Only the lines from the "Viewport: 939px width, 454px" line through the last line of the material below belong in the answer, reproduced exactly and with no pictures.

[[ Excerpted records open ]]

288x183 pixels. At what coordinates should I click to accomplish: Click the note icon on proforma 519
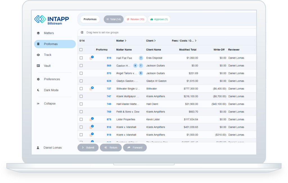pos(91,58)
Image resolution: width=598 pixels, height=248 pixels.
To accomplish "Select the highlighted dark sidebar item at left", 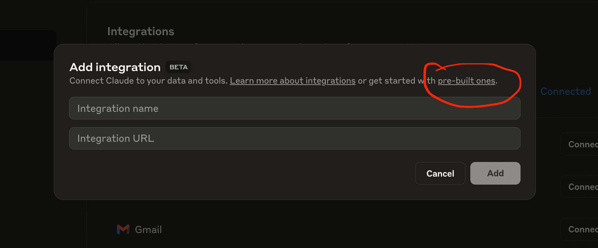I will point(28,45).
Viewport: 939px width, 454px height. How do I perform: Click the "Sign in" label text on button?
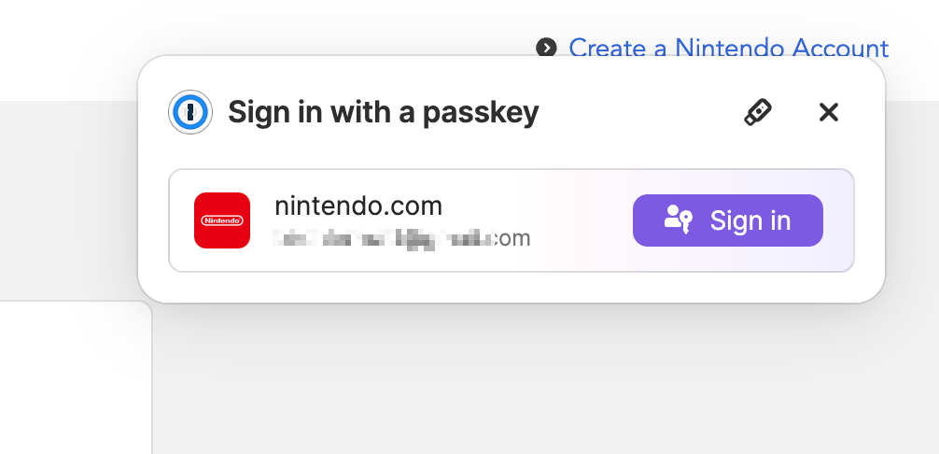pyautogui.click(x=750, y=220)
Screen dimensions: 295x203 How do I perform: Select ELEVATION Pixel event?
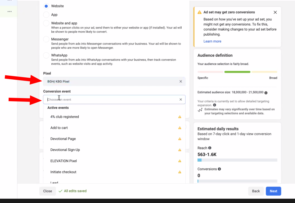[64, 161]
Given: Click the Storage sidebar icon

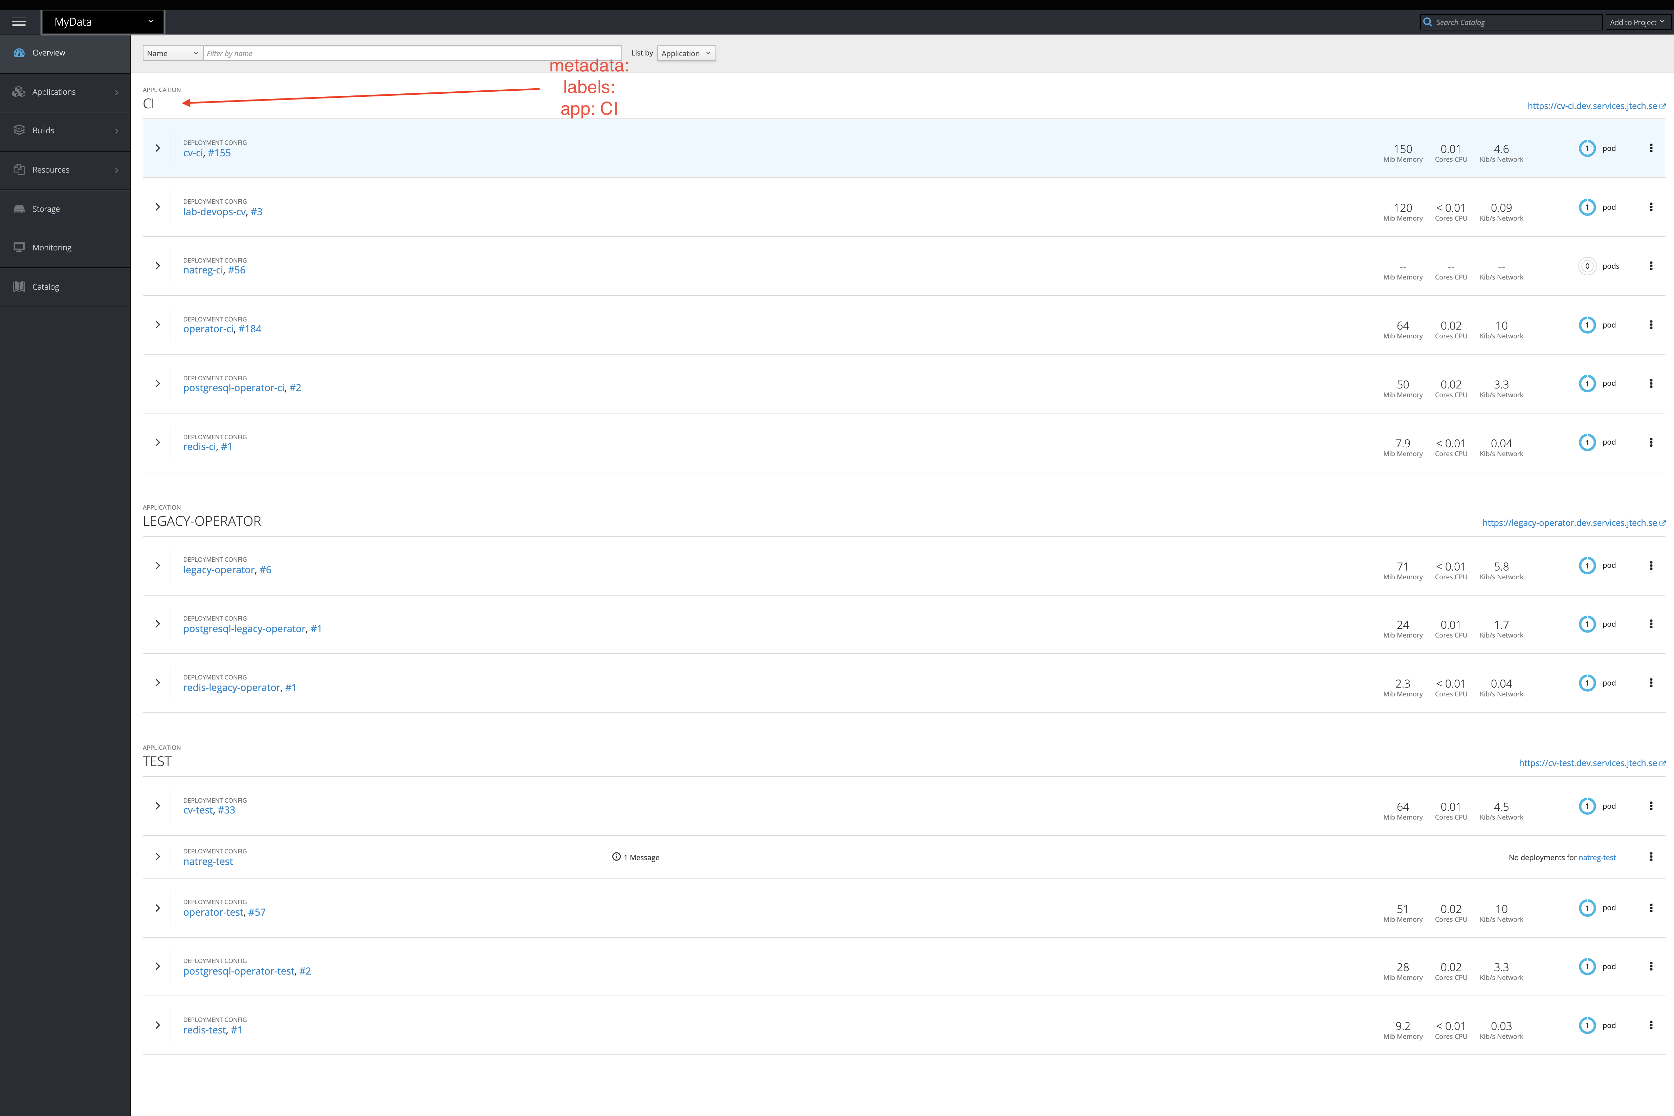Looking at the screenshot, I should 19,208.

[[ Excerpted records closed ]]

--- Response area ---
Viewport: 939px width, 454px height. How do I perform: Click the "Sign in" label text on button?
pyautogui.click(x=750, y=220)
Screen dimensions: 295x203 How do I perform: Select ELEVATION Pixel event?
[64, 161]
Given: Click the Storage sidebar icon

Looking at the screenshot, I should 19,208.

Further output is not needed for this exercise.